• [Brief]:
In the leukemia patient story, since when has the writer been receiving chemotherapy on and off?

• [Exercise passage]:
+++

I am in remission after receiving chemotherapy on and off since February 2019. I am currently in the “maintenance phase” of chemotherapy after completing a lengthy clinical trial. The opportunity to be a part of a clinical trial is one of the main reasons my family and I decided to pursue my treatment at Cleveland Clinic. Being a part of a clinical trial made me proud to be contributing to something that is larger than just myself.
It often surprises people when I tell them that I’m still receiving chemotherapy after all this time while being in remission. I think it’s a common misunderstanding that once you’re in remission, treatment stops. Leukemia is a tricky disease and could come back at any time. With each bone marrow biopsy, lumbar puncture, or even a simple lab draw for blood work, I feel like I can’t fully take a full breath until those results are in.
The coach in me is thankful to have a detailed game plan. The patient in me is grateful for such an amazing care team at Cleveland Clinic. The human in me is appreciative that I found a new way to live life with this disease in a way that keeps me humble, inspired and present in the things I love most. My “Moment of Significance” has encouraged me to celebrate the little things in life. I would not be able to physically or mentally cope with this without the tremendous support of Dr. Carraway, my care team and my community of friends and family. My wife, Jill, has been my rock and I wouldn’t be able to keep my positive spirit without her unwavering support. I will not allow leukemia to define me, but because of it, I will continue to live each day with intention and purpose.
By Jud Logan
Transcript | ALL Patient Story: Overcoming my Acute Lymphoblastic Leukemia Diagnosis
Jud Logan: Cancer was never something that had deeply touched my life. When you're going along and life is good, you never really expect that it's going to happen to you.
What Was Your Reaction to Your ALL Diagnosis?
When we got the diagnosis, we were actually in the middle of a family call. My daughter, the nurse practitioner in oncology was there. My son was there, his wife. We were Facetiming with my daughter when the doctor walked in and told us.
It was special for me to have my family around to learn that diagnosis. I was very, very numb at the beginning. I don't remember a lot of what happened in the next 10 to 15 minutes, only that my family came together, and we hugged. My daughter said, "Dad, there are a lot worse cancers than the one that you'll be dealing with." That made me feel like that I had a fighting chance.

+++

• [Data supplied]:
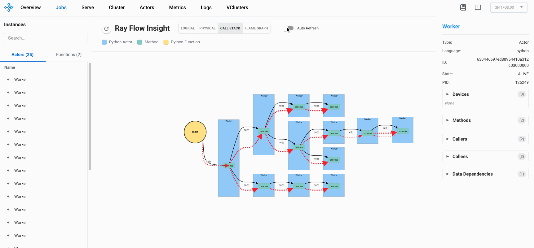Click the Callers disclosure arrow icon
Image resolution: width=534 pixels, height=248 pixels.
pyautogui.click(x=448, y=139)
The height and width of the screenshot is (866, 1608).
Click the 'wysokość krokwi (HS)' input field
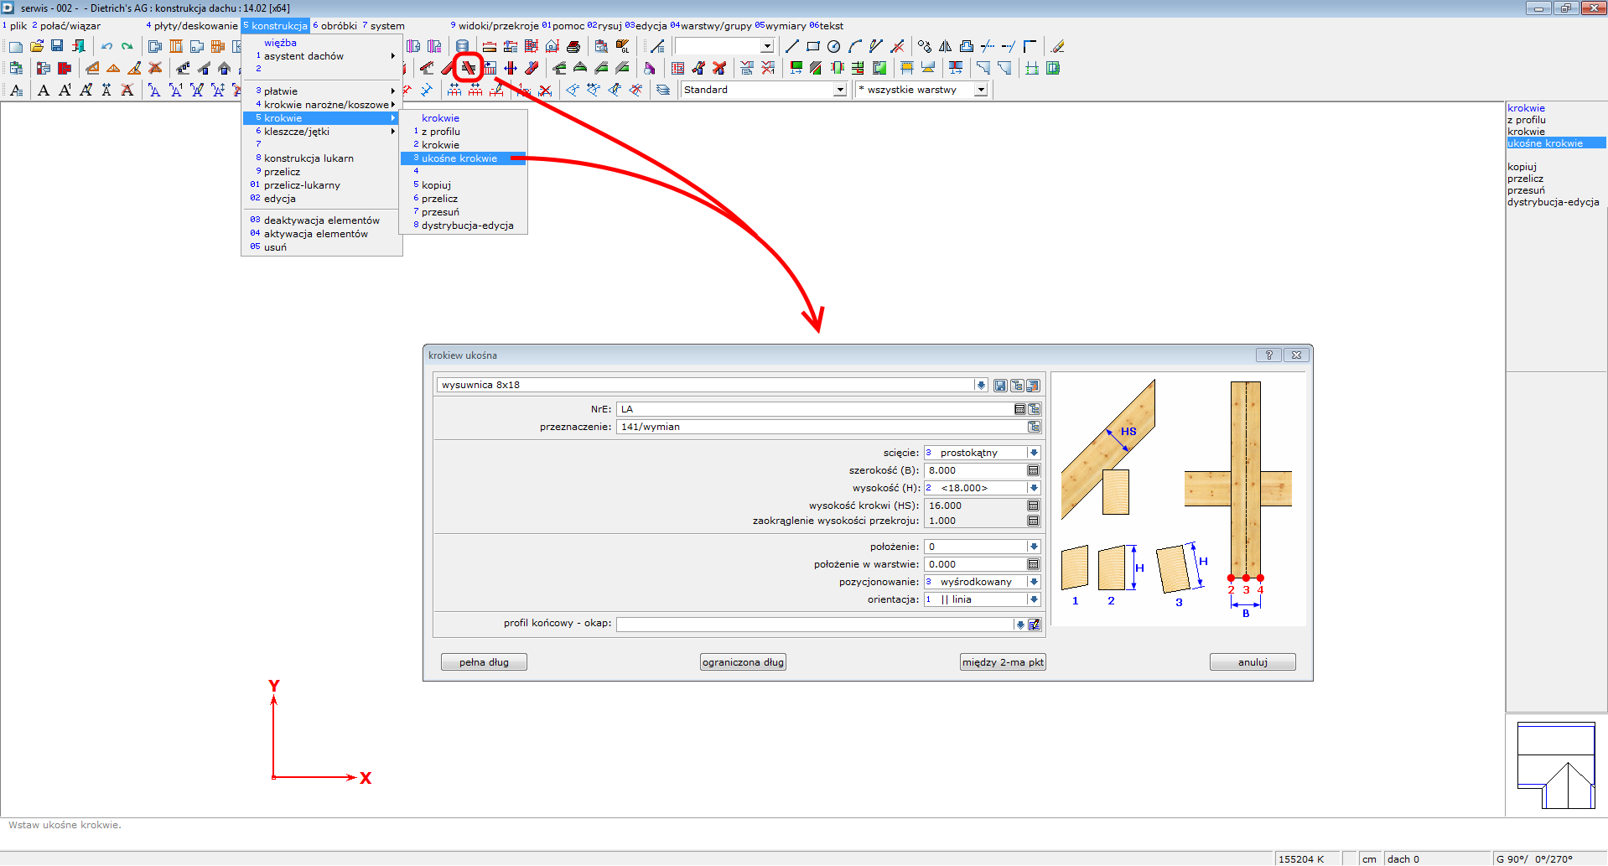click(x=974, y=506)
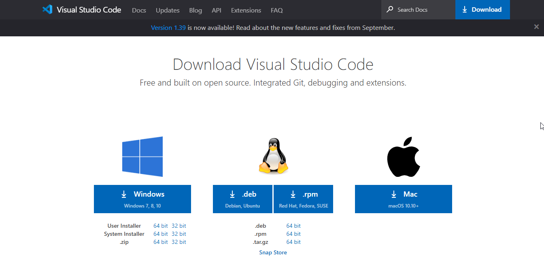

+++

• [Response area]:
Since February 2019.